Ultimately it’s a risk–reward ratio exercise. Almost all developments are for financial gain, so social capital (the public’s goodwill) is weighed up against perceived financial outcomes.
Losing a little social capital here or there is okay if the final outcome means a good cash return. It’s similar to political gains.
But it doesn’t work that way here: many who have ignored the wishes of this engaged and savvy community have failed before. It’s a community with a proven history of repelling inappropriate development.
And that’s where local NSW Nationals MP Don Page comes in.
As with the Brunswick Heads residents currently dealing with an 800-page ‘grand design’ document for their town, the West Byron decision rests with Don, we are told. Still, there is an opportunity for the West Byron Project landowners to make that suburb the envy of all.
One example is just up the road: the Currumbin Eco Village. It’s a community that is based around sustainable housing principles.
Retaining Byron’s unique character should be at the forefront of this development. Let’s hope the developers work with all of us so we can avoid the dull visionless consumeristic urban sprawls that are unfortunately part of the mainstream Australian urban landscape.
Public submissions close this Friday at http://bit.ly/westbyronplans.
If I were tasked with reviewing local government (councils) throughout the state, it would be in my best interests to write something that maintained centralised state power. It’s called keeping your job.
As Leonard Cohen sang, ‘Everybody knows that the dice are loaded.’’
Yes, my report would hose down accusations by councils of state cost-shifting and promote amalgamation of local governments.
And that’s exactly what we have in the local government review, which was released last week. Presumably it provides the region’s state representative (Nationals) and local government MP Don Page with the mandate to promote those recommendations.

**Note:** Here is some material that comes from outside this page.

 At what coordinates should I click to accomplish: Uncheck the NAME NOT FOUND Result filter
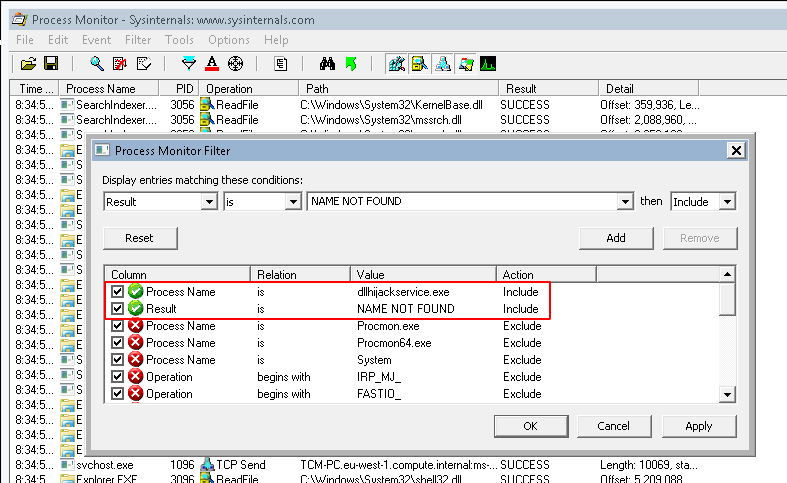click(118, 309)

Amalgamating shires has never been popular and is of questionable benefit. The Queensland shires of Noosa, Douglas, Mareeba and Livingstone reversed their decision to amalgamate with surrounding shires last year.
As for cost shifting, the state government refuses to explain to The Echo why it won’t return the Brunswick Heads caravan parks and reserves it stole from Byron Council, despite proof it resulted in our local government being financially worse off.

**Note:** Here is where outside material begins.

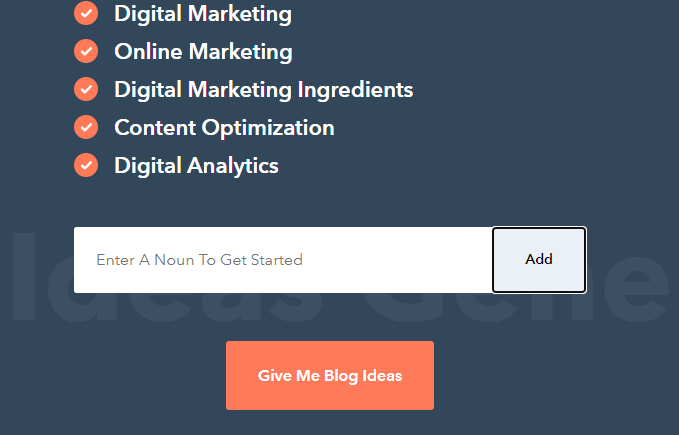Toggle the Online Marketing checkmark icon
Viewport: 679px width, 435px height.
click(86, 51)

Of course the state wants to maintain power and will take more power from local government/community at every opportunity.
It’s something that is achieved with an uninformed public and complicit media.

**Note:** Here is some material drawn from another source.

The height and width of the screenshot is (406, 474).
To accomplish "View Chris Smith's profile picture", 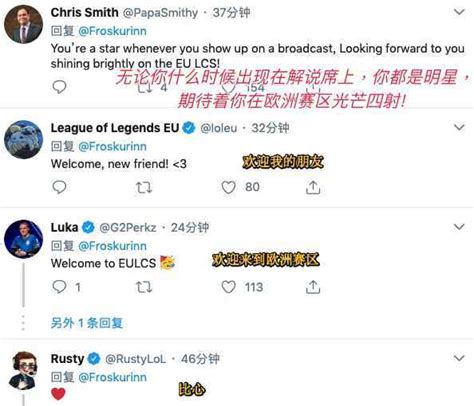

But if the state’s 152 councils were to commission a review instead into the NSW government, would that result in better cost savings and efficiency outcomes for the public?
The rorting in NSW Rail, the belligerent NSW Forestry Corporation and the toxic North Coast Holiday Parks would be a great start.
If you look closely, there’s a sentence that remarkably made it into this local government report: ‘People appear satisfied with the performance of local government – more so than with state and federal governments.’
The state’s constant power grabs only help to reinforce that view.
This week, The Echo is proud to introduce Liberal premier of Western Australia, Colin Barnett, as the first troglodyte in our new occasional column: Political dinosaur of the week.
Prerequisites to be included in this column are an inclination to wreck pristine environments and act against conventional science, open transparency, human rights, basic decency and ethical behaviour.
So, who is Colin? This 63-year-old former economics lecturer and barbarian was elected to public office in 1990. He represents the WA Perth electorate of Cottesloe and retained his seat in 2013 with an impressive 64.7 per cent. But ever since taking office, he has racked up a formidable list of accomplishments that hark back to the dark ages.
In 2010, his new drug laws made cannabis cultivation a crime in that state, among other draconian measures.
His contention that marijuana is a gateway drug that leads to harder drugs is incorrect, it’s more of a drive-through drug that leads to cheeseburgers and fries.
Barnett the barbarian also doesn’t like education, having refused Gonski reforms.
But his pièce de résistance was last week annoying almost the entire country, including Byron residents, with his stone-age plan to cull sharks. Every prehistoric predator over three metres will be shot and disposed of at sea if they come within one kilometre of his coastline. Bravo!
Klling off an endangered species at the top of the food chain fits perfectly with the state of current politics.
The likely result will draw a shiver of more sharks into a uncontrollable bloodied feeding frenzy. And just like politics, it will be a wholesale butchery on their brethren. Which would it be more interesting?